One Dietmar von Aist is mentioned by name from about 1139 onwards in contemporary records from Salzburg, Regensburg and Vienna. The surname probably refers to the Aist River, a left tributary of the Danube below the confluence with the Enns. Since about 1125 the noble family von Aist is evidenced in the Mühlviertel region (present-day Upper Austria), where today the ruins of the ancestral seat stand on the Aist River.

The Upper Austrian Aistersheim water castle was first mentioned in 1159 together with Freiherr (Baron) Dietmar von Aist, a ministerialis of the Babenberg ruler Henry II of Austria. If he is really identical with the poet is not completely certain on chronological grounds. A certain Ditmarus de Agasta mentioned in further records, who died childless about 1171, is possibly the same as Dietmar von Aist.

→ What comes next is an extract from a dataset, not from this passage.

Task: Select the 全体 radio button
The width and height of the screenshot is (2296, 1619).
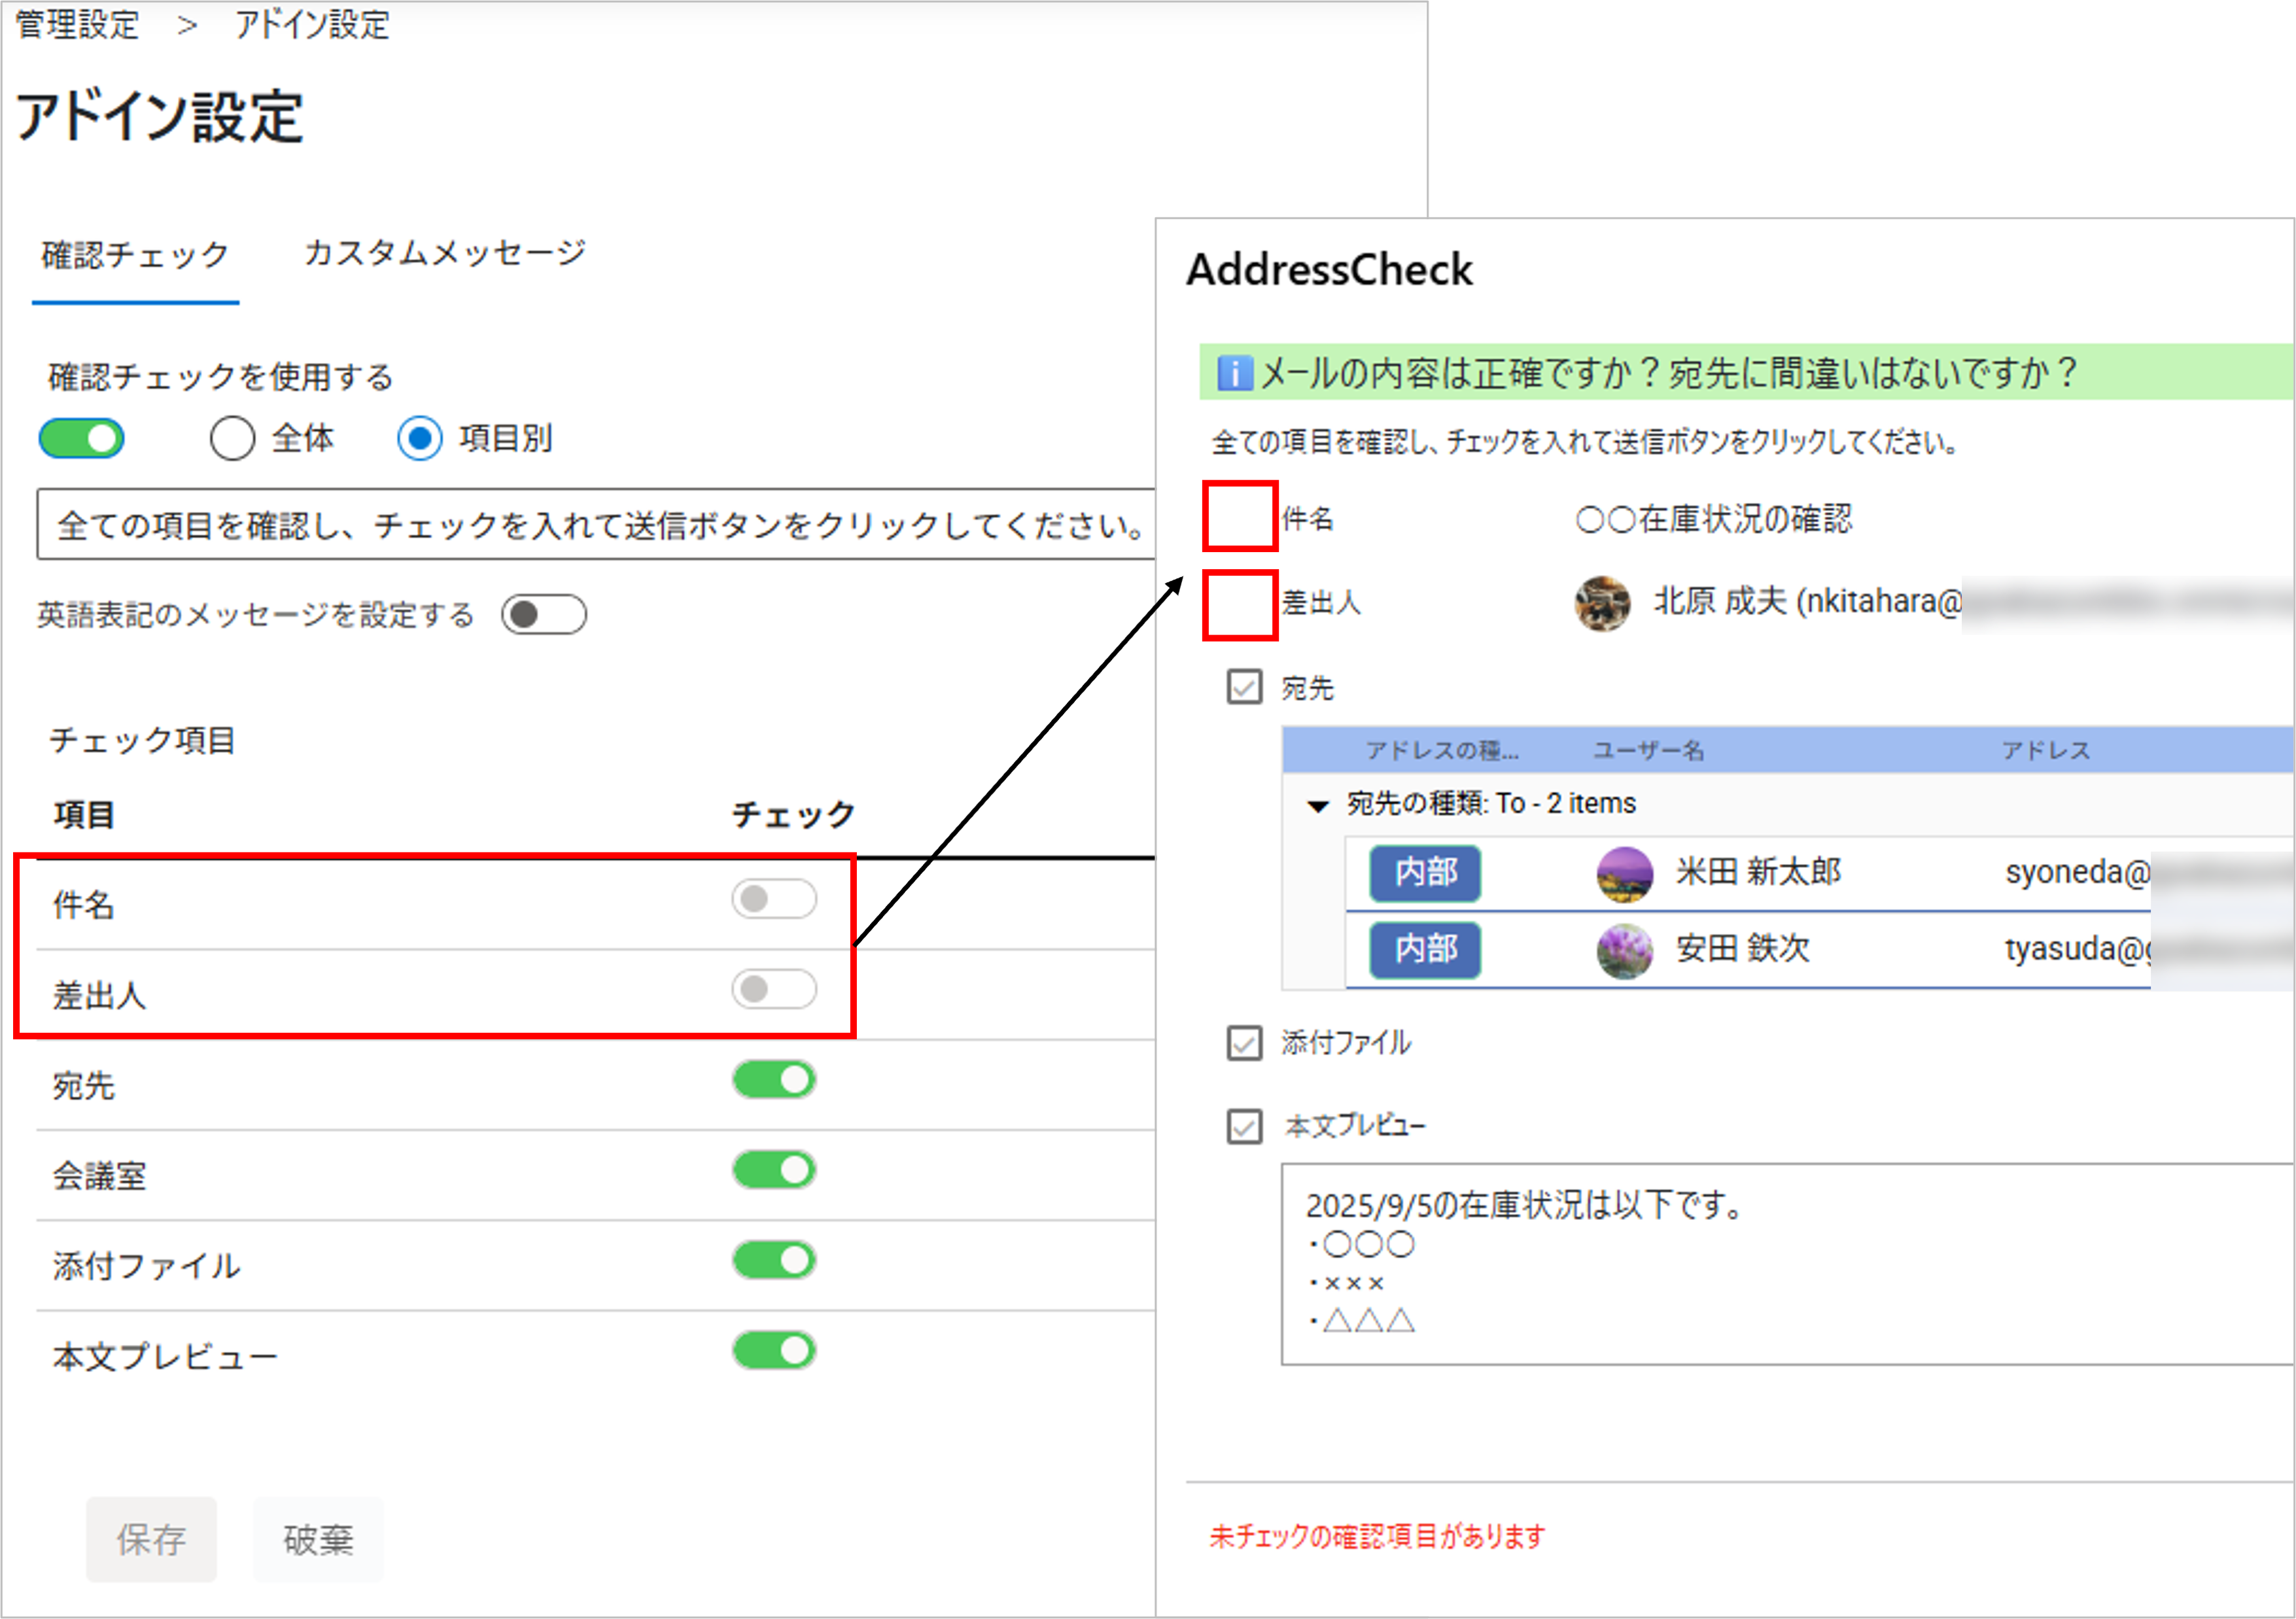Action: pos(232,439)
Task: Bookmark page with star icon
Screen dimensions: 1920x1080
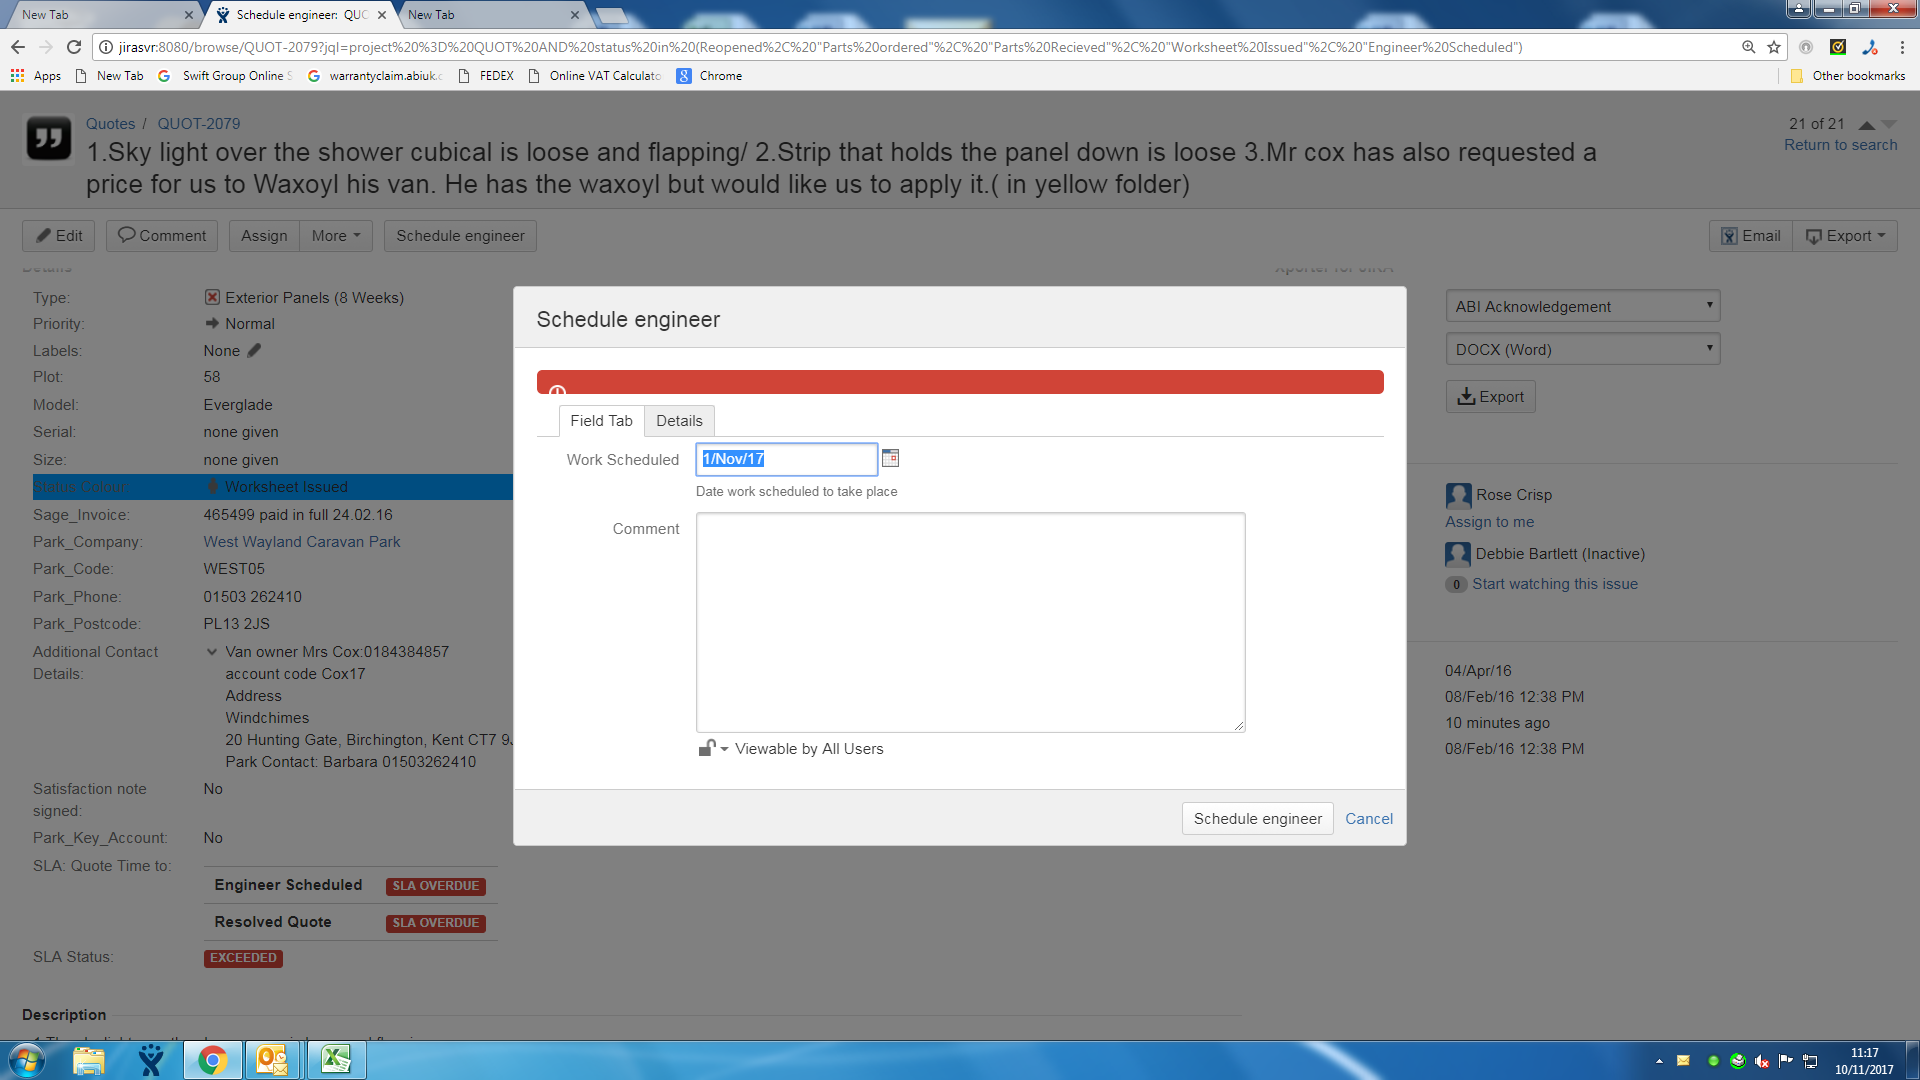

Dietmar is also referred to in the 1220s poem Diu Crône by Heinrich von dem Türlin.


A whole series of songs is ascribed to Dietmar, but his authorship can be clearly decided in only a few cases. With those verses which can be attributed to him without any doubt, he belongs in the earliest period of the Minnesang. Dietmar von Aist and his work represent the link between the uncourtly and the courtly forms.

He was one of the first poets to use the refrain and the Tagelied form Wechsel. The themes of his songs are mostly to do with the relationship of men to women (love, parting, partnership), in which connection it is worth noting that some of his poems are written from the female perspective and others from the male. The woman takes a decidedly strong position: for example, she is to be able to choose her own partner freely - cf the poem Ez stuont ein frouwe alleine - There stood a woman alone (eLib Austria; full text in the original). The first surviving Tagelied is also by Dietmar: Slâfest du, friedel ziere? (Are you asleep, dearest one?).